Start Stored rows

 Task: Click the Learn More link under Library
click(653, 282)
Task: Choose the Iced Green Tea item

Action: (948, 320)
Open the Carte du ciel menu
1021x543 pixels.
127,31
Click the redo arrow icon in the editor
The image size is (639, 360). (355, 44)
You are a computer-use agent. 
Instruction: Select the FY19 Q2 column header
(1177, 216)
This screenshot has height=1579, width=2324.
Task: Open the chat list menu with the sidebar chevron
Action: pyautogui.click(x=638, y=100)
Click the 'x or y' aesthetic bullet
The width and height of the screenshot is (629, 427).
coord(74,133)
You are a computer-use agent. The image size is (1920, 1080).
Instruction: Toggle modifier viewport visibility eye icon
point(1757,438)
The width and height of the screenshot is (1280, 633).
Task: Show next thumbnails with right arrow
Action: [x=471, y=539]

End Stored rows

* [Set task] Copy every line of the entries above without changing a single character.

* [Answer to this task]
 Task: Click the Learn More link under Library
click(653, 282)
Task: Choose the Iced Green Tea item

Action: (948, 320)
Open the Carte du ciel menu
1021x543 pixels.
127,31
Click the redo arrow icon in the editor
The image size is (639, 360). (355, 44)
You are a computer-use agent. 
Instruction: Select the FY19 Q2 column header
(1177, 216)
This screenshot has height=1579, width=2324.
Task: Open the chat list menu with the sidebar chevron
Action: pyautogui.click(x=638, y=100)
Click the 'x or y' aesthetic bullet
The width and height of the screenshot is (629, 427).
coord(74,133)
You are a computer-use agent. The image size is (1920, 1080).
Instruction: Toggle modifier viewport visibility eye icon
point(1757,438)
The width and height of the screenshot is (1280, 633).
Task: Show next thumbnails with right arrow
Action: [x=471, y=539]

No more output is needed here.